[Stored data entries]
--- START ---

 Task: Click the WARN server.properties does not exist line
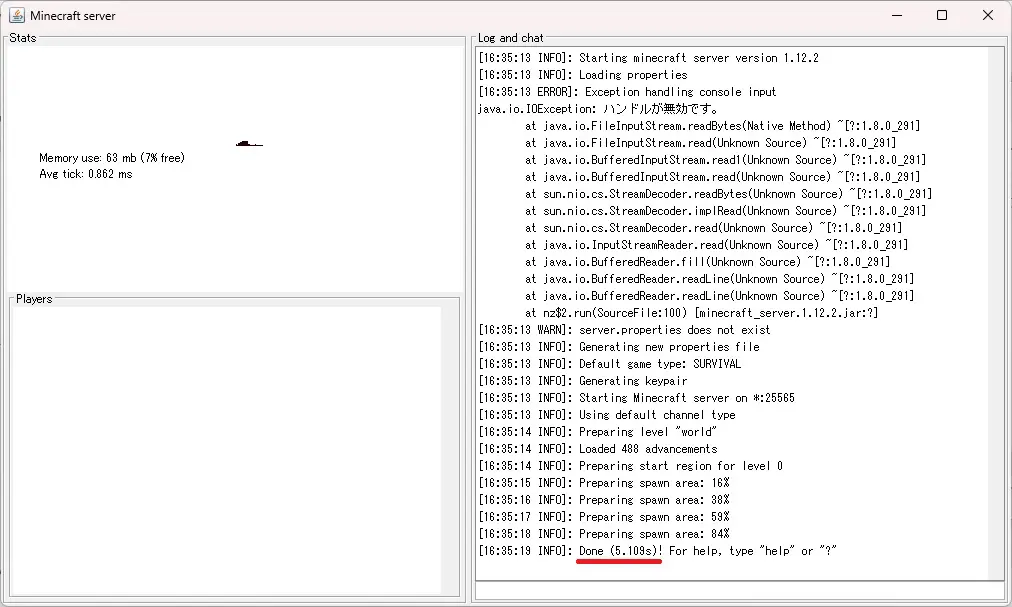(x=625, y=330)
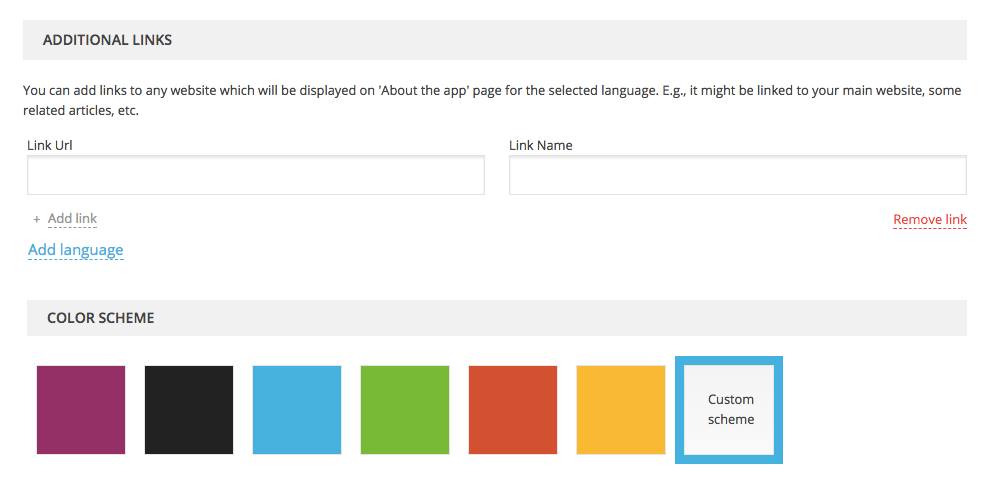Click the red Remove link
986x484 pixels.
coord(929,220)
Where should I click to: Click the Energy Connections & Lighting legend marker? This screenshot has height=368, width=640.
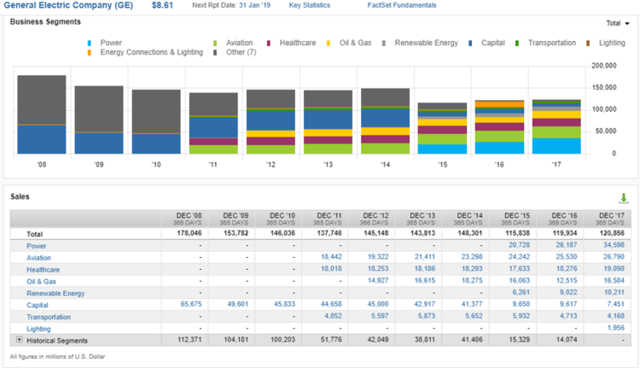pos(89,53)
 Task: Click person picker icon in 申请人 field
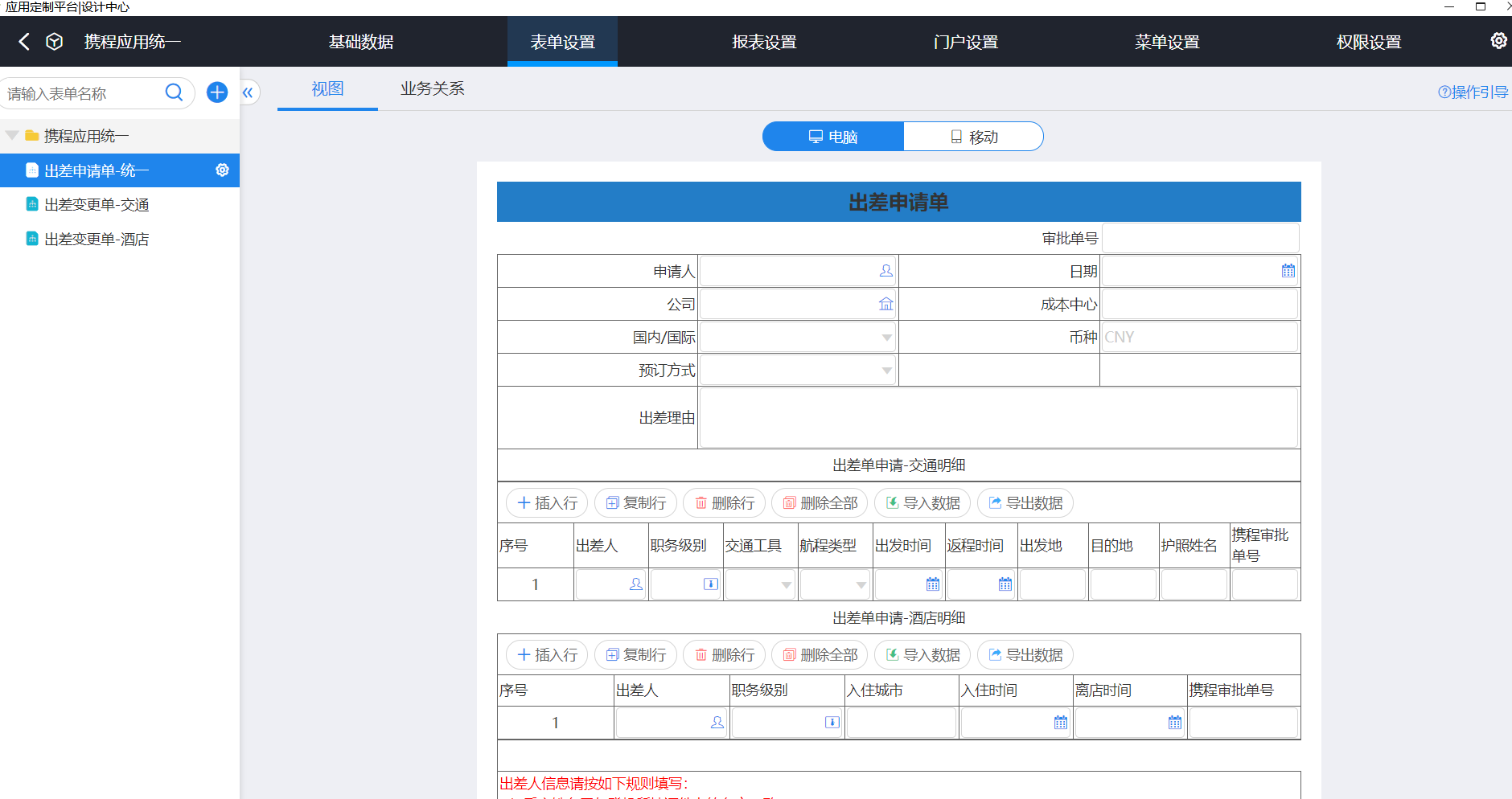885,271
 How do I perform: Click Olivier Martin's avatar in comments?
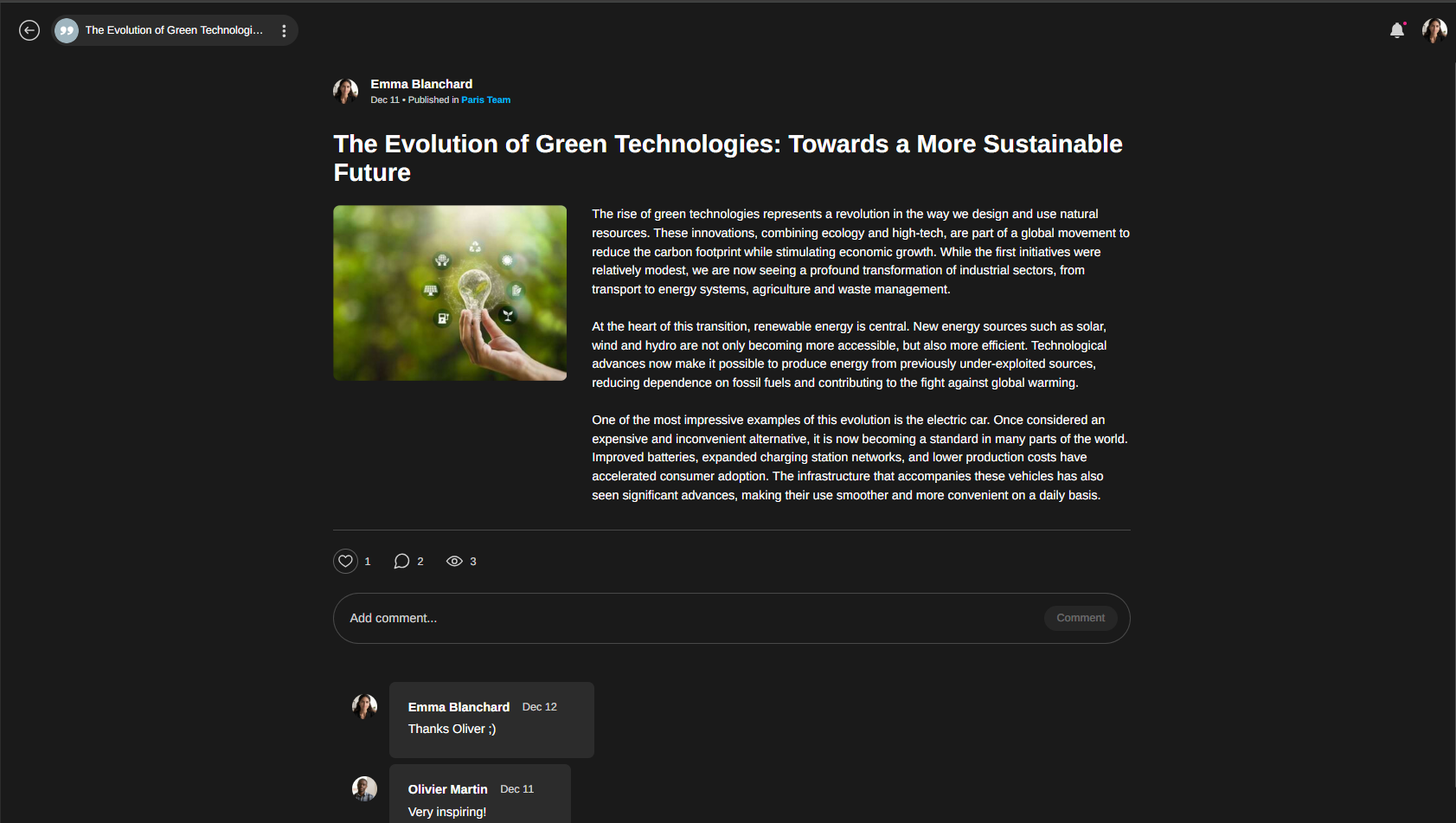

--- END ---

From first line to last, return the records verbatim without their pictures.

 Task: Click the WARN server.properties does not exist line
(x=625, y=330)
Click the red Remove link
986x484 pixels.
coord(929,220)
Where should I click to: Click the Energy Connections & Lighting legend marker? This screenshot has height=368, width=640.
pos(89,53)
 Task: Click person picker icon in 申请人 field
885,271
 How do I perform: Click Olivier Martin's avatar in comments?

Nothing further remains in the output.